Find the word "click" in the listing; pull out each line holding it.
(Beginning of DATA PROVIDED)
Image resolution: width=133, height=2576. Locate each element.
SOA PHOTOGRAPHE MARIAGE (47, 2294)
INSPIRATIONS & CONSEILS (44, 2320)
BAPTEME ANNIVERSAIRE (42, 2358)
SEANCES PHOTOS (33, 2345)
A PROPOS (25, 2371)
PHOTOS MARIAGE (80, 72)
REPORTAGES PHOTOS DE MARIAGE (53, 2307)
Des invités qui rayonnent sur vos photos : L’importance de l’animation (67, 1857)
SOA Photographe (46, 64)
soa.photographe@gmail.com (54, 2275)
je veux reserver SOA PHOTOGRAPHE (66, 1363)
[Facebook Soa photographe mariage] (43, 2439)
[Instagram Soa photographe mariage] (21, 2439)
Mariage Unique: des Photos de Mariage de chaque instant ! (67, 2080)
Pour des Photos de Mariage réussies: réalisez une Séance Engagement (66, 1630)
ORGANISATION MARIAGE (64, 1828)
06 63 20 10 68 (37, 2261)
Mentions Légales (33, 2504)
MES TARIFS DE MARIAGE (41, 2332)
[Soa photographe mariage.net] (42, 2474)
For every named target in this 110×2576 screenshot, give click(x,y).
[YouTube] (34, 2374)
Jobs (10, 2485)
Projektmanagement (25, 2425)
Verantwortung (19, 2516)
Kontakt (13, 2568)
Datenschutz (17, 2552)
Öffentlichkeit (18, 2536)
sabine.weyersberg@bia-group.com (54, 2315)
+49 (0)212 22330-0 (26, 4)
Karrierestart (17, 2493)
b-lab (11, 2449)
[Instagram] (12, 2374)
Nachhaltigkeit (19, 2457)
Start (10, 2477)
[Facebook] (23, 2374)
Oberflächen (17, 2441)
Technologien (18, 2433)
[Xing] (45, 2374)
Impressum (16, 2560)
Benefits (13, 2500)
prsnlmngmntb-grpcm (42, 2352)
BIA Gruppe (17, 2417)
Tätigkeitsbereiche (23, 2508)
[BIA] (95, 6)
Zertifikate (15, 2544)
(End of DATA PROVIDED)
(Beginning of DATA PROVIDED)
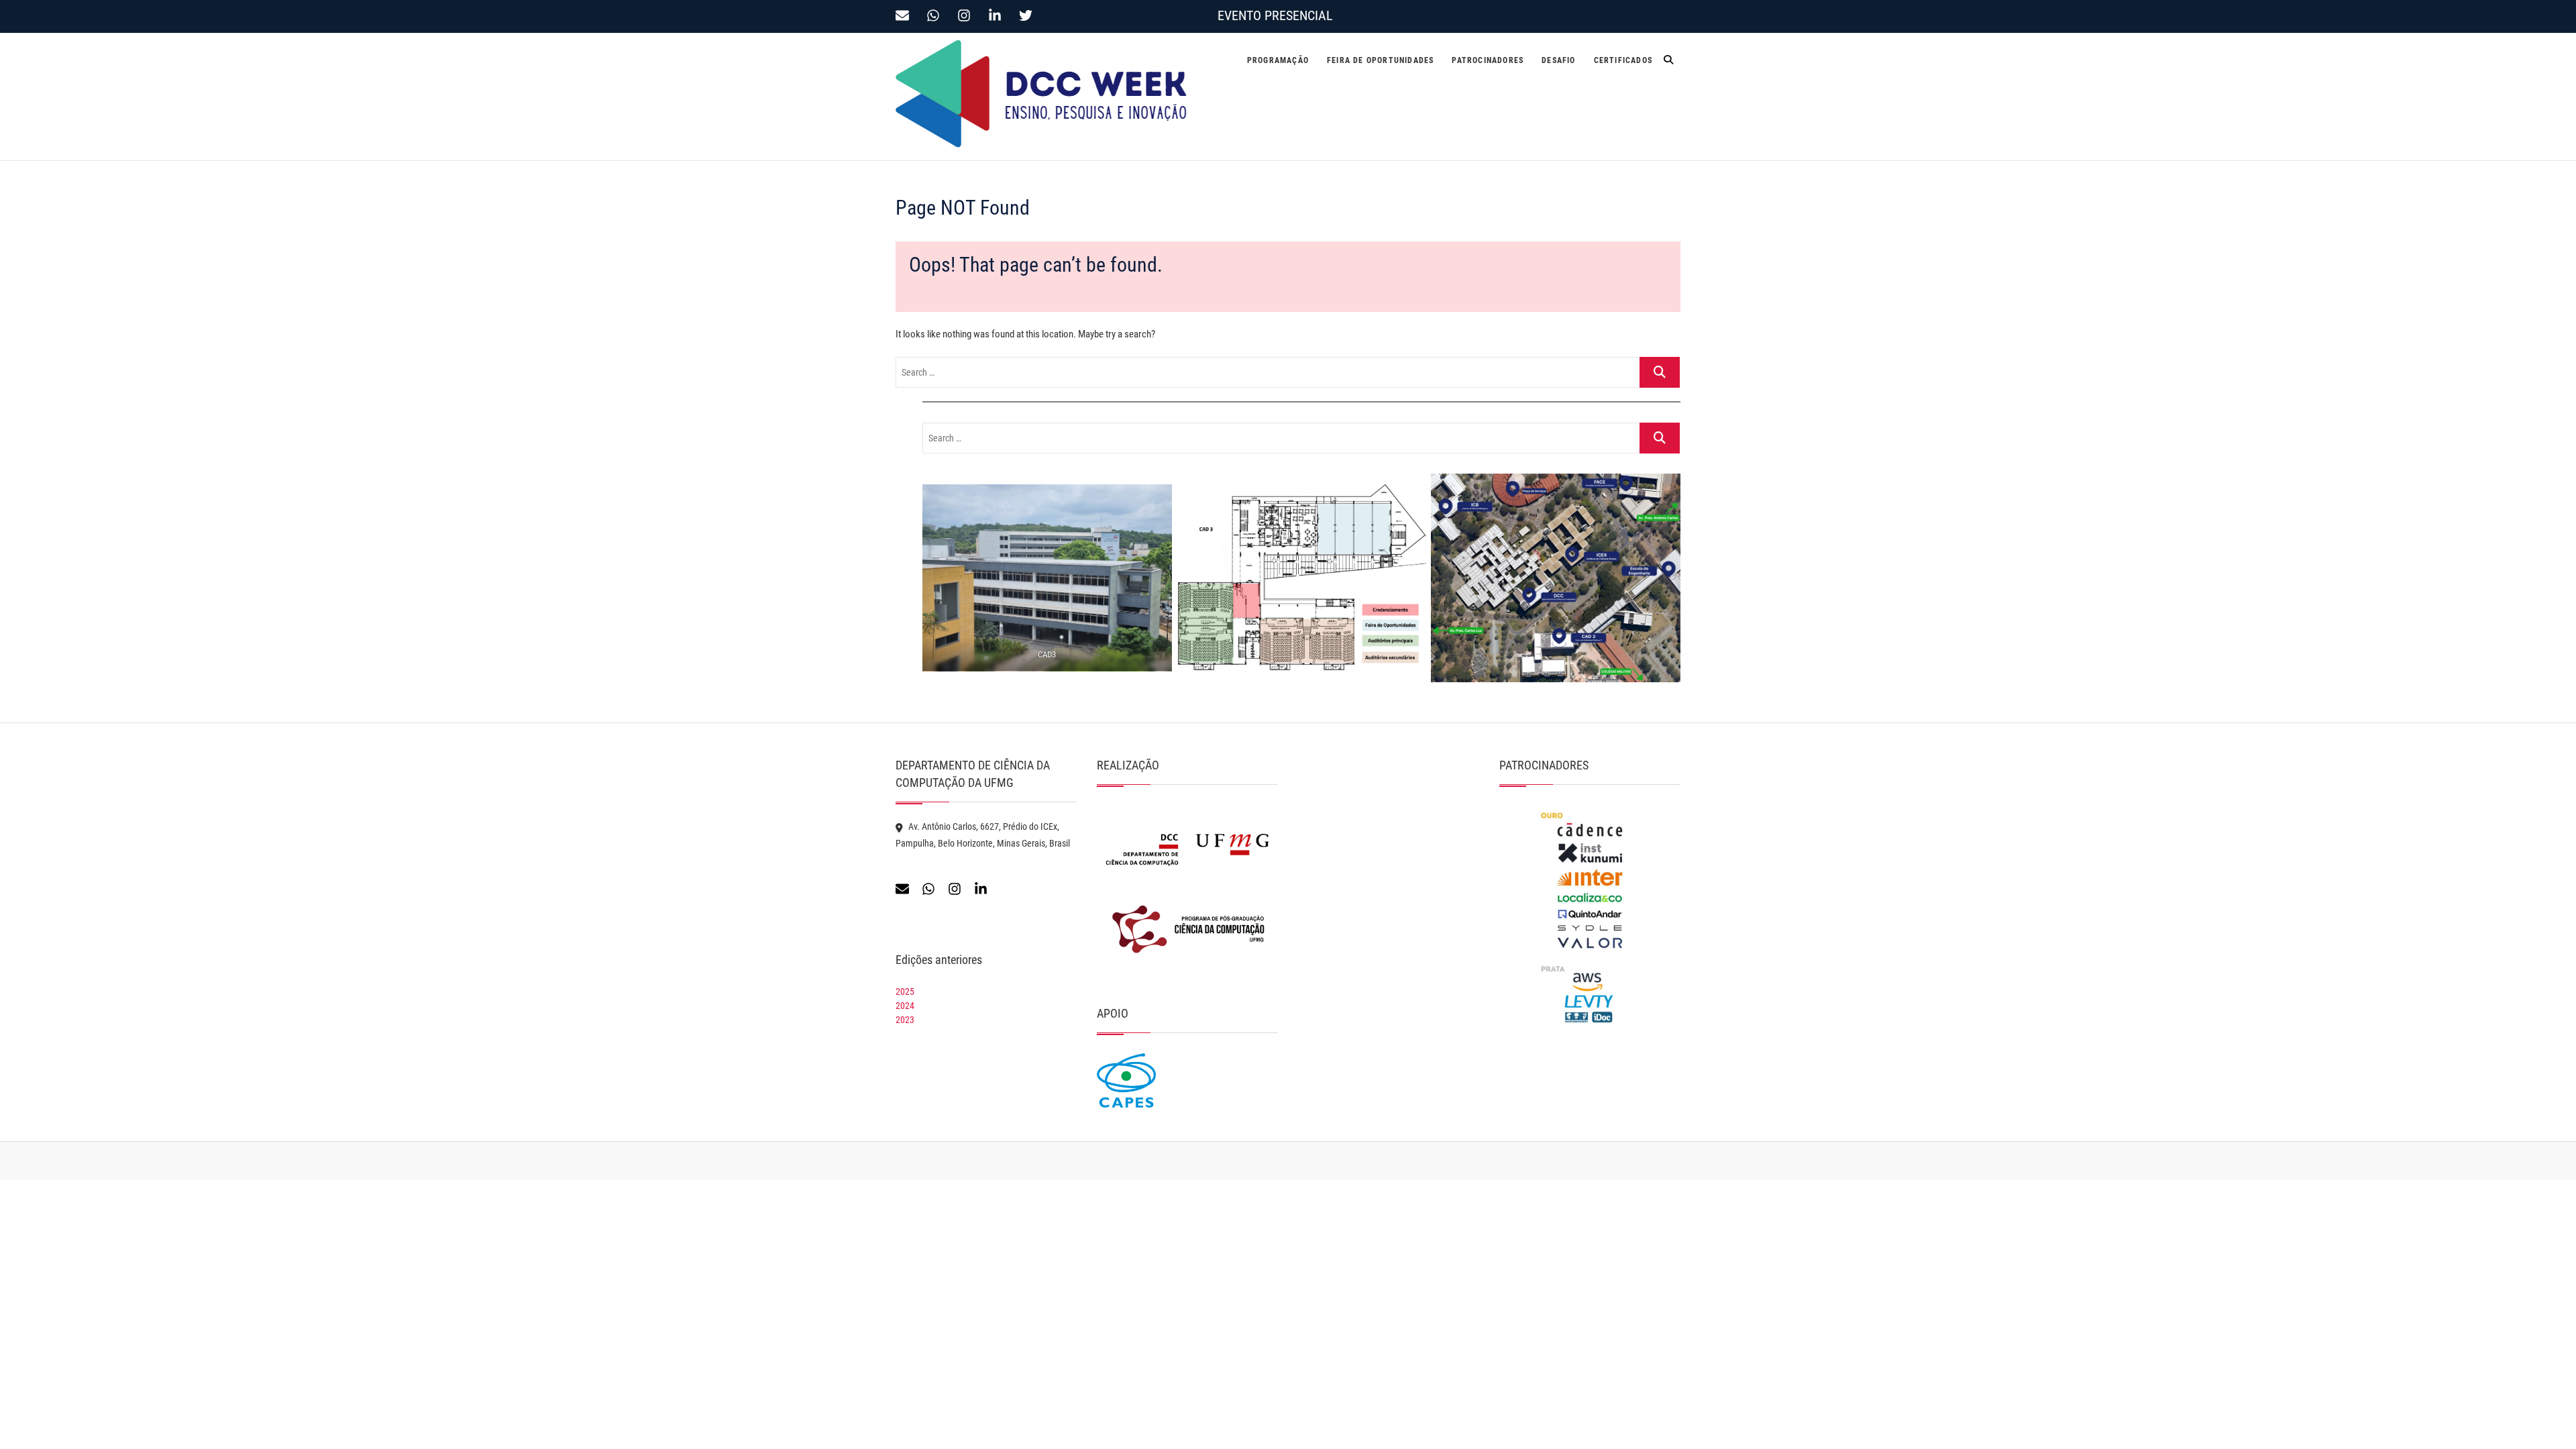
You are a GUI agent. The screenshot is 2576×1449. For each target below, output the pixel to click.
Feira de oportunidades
(End of DATA PROVIDED)
> _ANSWER TO THE EXERCISE_
For every named target in this 110×2576 screenshot, give click(x,y).
You are a GUI agent. The screenshot is 2576×1449. For each target below, output the pixel to click.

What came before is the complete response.